While both experiences were valuable, Choung said they differed in ways she was and was not expecting.
She found Guam was much more similar to the United States.
“In Guam I felt like there was a lot of western influence,” she said. “Media has a huge impact. Everybody is thinking about beauty. In Guatemala people are thinking about how they are going to supply for their family.”
Choung was also surprised at the prevalent prejudice she encountered on the island.
“The Islanders in Guam, they’re from different islands, and they would speak about each other not the most positively,” she said. “That was kind of hard for me to accept.”
But she said the differences she’s noticed in the multiple countries she’s visited has made her “more open to different perspectives.”
“I learned that in this country I do feel spoiled,” she said. “I have everything I really need. I’ll travel and someone will not have enough money to afford food or might have no shirts that don’t have any stains on them. It changes your life and makes you want to do better for your local community.
“One guy I met, all he wanted in his entire life was one shirt that was his, so that was pretty amazing. I was just able to donate, and that changed a lot of things for him, surprisingly.”
As far as how her major ties in to all her experiences, Choung said she feels more confident she is pursuing the right career.
“As a future teacher it makes me realize that I can have a big impact on the world,” she said.
But how could a college student afford to travel so frequently? Choung is a popular artist on deviantART, producing commissions for anyone from her fans to popular music artists like Skrillex.
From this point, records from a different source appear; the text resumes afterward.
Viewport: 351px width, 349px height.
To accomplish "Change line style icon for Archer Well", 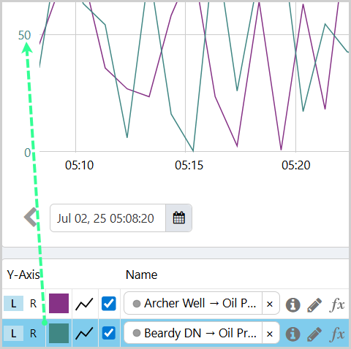I will pyautogui.click(x=84, y=304).
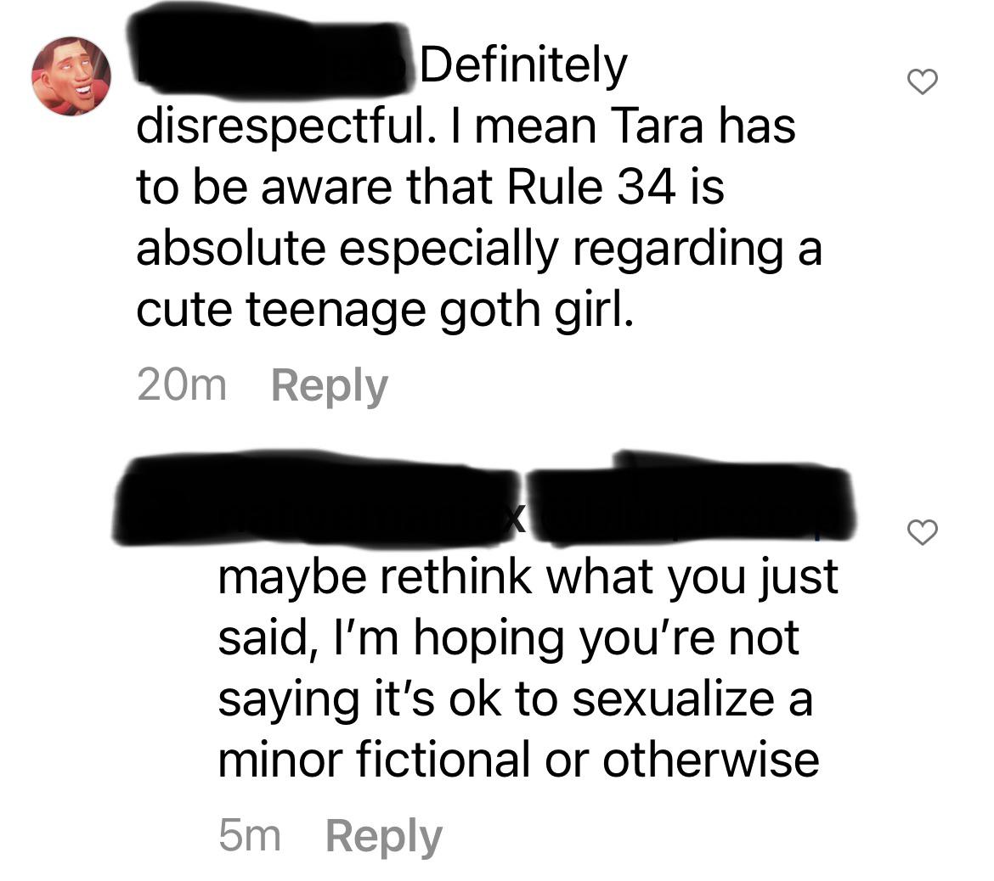Reply to the 5m comment
994x881 pixels.
point(383,837)
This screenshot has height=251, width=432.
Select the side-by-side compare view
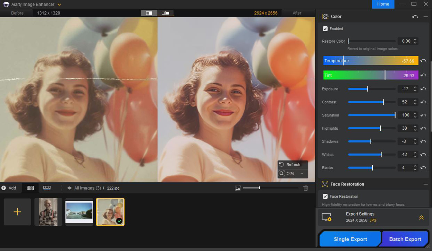click(165, 13)
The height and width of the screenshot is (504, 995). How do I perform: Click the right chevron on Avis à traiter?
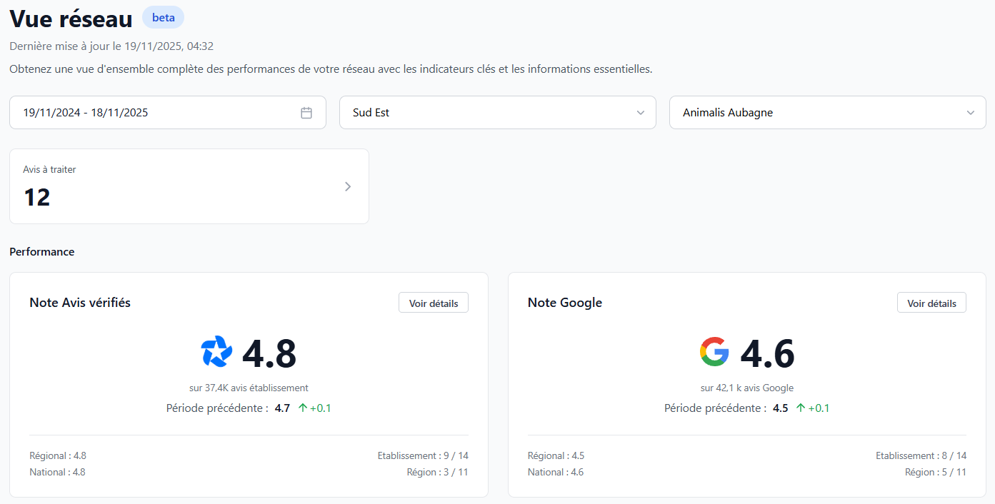348,186
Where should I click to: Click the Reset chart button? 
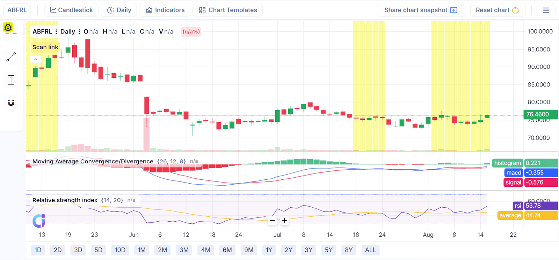[x=497, y=10]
She uses the profits from her art, plus general donations from her fans, to fund her trips across the globe.
“Some of my sponsors like that I’m a traveling artist,” Choung said. “I promote myself as an artist that doesn’t like to stay in one place, that likes to travel. I’ve always wanted to see if my art can get farther than just the states.”
When she is ready to fund another trip, Choung lets her followers know.
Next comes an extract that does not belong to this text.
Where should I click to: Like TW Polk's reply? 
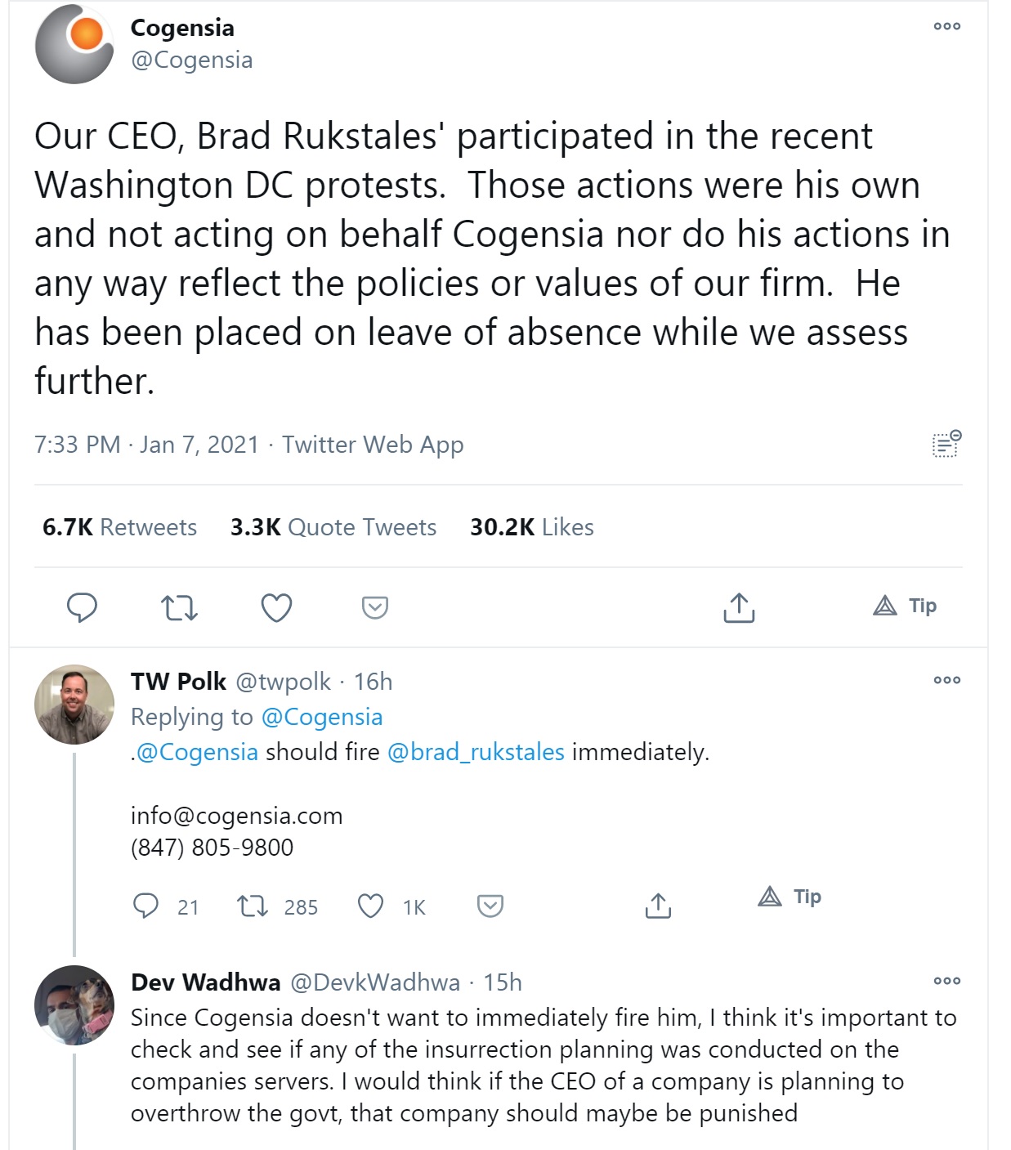(371, 906)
“I open up a little post saying I’m willing to do drawings for this amount, and I have this many slots. Usually they really support me. I save the money and go.”
For students who may be apprehensive about taking their college experience to a new country, Choung has advice to belay the nerves.
“You should be more excited than scared, because I think that puts up a wall,” she said.
She suggests doing research to discover more information about possible destinations, contacting people who have traveled, like herself or professors in language departments or the study abroad office, as well as visiting government websites to find out what countries require visas to enter and researching other laws that may be pertinent.
Choung will speak in March to Spanish classes at North High School about her travels and encourage students to continue with their language learning courses and consider traveling.
“I just want to share my love for different cultures and people all over the world.”
Choung has another trip to Guatemala planned for March.